Passage provided -
------------------------------------------------------------------------
In the early part of the Second world war Britain's canals suffered from a labour shortage, caused mostly by military service (although until 1942 being a waterways boatman was a reserved occupation) and the higher wages available in other employment. A recruiting drive in 1941 did attract some men to the waterways but the GUCCC noted that they also received 47 applications from women, offers they refused stating that unless the women were members of boating families already employed on the canal, their services could not be utilised.

Late in 1941 the Ministry of War Transport wrote to boaters Daphne March and Frances Traill who had been using March's own boat, Heather Bell, to transport cargo since 1940 to see if the pair would work with the GUCCC to train women to work the boats. March and Traill agreed and brought in Eily "Kit" Gayford, a former ballet dancer, to help. The GUCCC was one of two companies the ministry had approached and while the GUCCC has responded positively the other company, the Severn and Canal Carrying Company declined the opportunity stating that "to work canal boats by female labour entirely [was] not a practical proposition."

==Training==
Adverts were placed in national newspapers in early 1942 and the first trainees started work in May 1942. Mostly middle class applicants, training consisted of two trainees working alongside Marsh, Traill or Gayford in charge of two canal boats, a powered or 'motor' narrowboat and an unpowered 'butty boat' which was towed by the motor boat. Two trips were made normally between London and Birmingham or Oxford carrying grain, coal or metal ingots. The first trip was for the trainees to see if they could adapt to the hard conditions and way of life and if they stuck with it, the second trip gave a more thorough grounding in the work before the women were assigned to their own boats. The training took about six weeks before the women were considered competent enough to work their own boats.

The training included how to work the boats, operating locks, loading and unloading cargo, and the geography of the canals.

==Pay and conditions==
During their training each woman was paid £2 per week rising to a minimum of £3 per week once qualified. The actual amount depended on the earnings of the boat based on tonnage carried split between the three women crew members. No uniform was provided, the GUCCC provided a list of items needed but the women had to provide this themselves. The only indication of their status was a National Service badge with IW for Inland Waterways on it. It was this IW badge that led to the women being called Idle Women by boatmen but the nickname stuck and the women proudly adopted it.
------------------------------------------------------------------------
Given data -

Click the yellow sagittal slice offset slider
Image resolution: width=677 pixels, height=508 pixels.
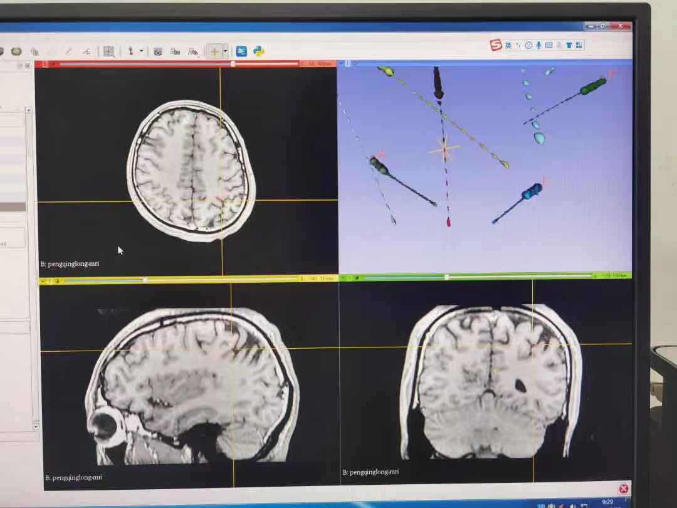[x=145, y=280]
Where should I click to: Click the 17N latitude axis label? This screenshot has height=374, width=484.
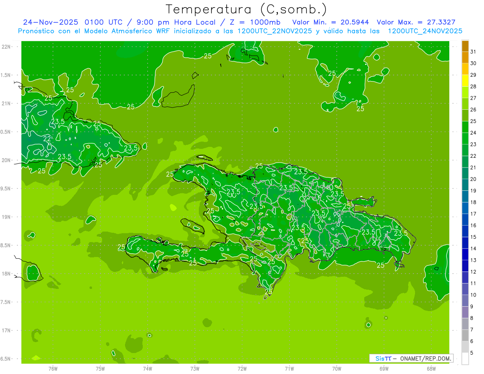click(7, 330)
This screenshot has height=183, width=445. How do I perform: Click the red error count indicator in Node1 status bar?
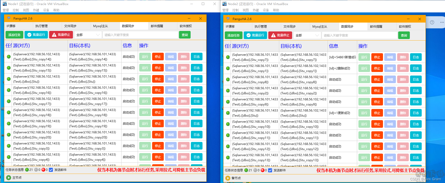43,170
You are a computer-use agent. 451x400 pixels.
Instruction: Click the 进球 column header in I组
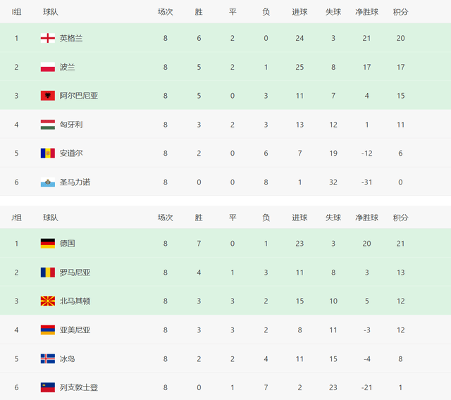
------------------------------------------------------------------------
Activity 1 - Using the passage on wartime canal boatwomen, decide whether each statement below agrees with it: (a) The first trainees started work in May 1942. (b) The GUCCC gave the women a uniform. (c) Training lasted about three months. For each, answer yes or no and quote the deciding words.
Activity 2 - In the passage on wartime canal boatwomen, what did the letters IW on the women's National Service badge stand for?
Activity 3 - Reproduce the passage on wartime canal boatwomen from "The training included" up to and including "proudly adopted it.".

Exercise output 1 -
(a) Yes: "the first trainees started work in May 1942"
(b) No: "No uniform was provided"
(c) No: "The training took about six weeks"

Exercise output 2 - Inland Waterways.

Exercise output 3 -
The training included how to work the boats, operating locks, loading and unloading cargo, and the geography of the canals.

==Pay and conditions==
During their training each woman was paid £2 per week rising to a minimum of £3 per week once qualified. The actual amount depended on the earnings of the boat based on tonnage carried split between the three women crew members. No uniform was provided, the GUCCC provided a list of items needed but the women had to provide this themselves. The only indication of their status was a National Service badge with IW for Inland Waterways on it. It was this IW badge that led to the women being called Idle Women by boatmen but the nickname stuck and the women proudly adopted it.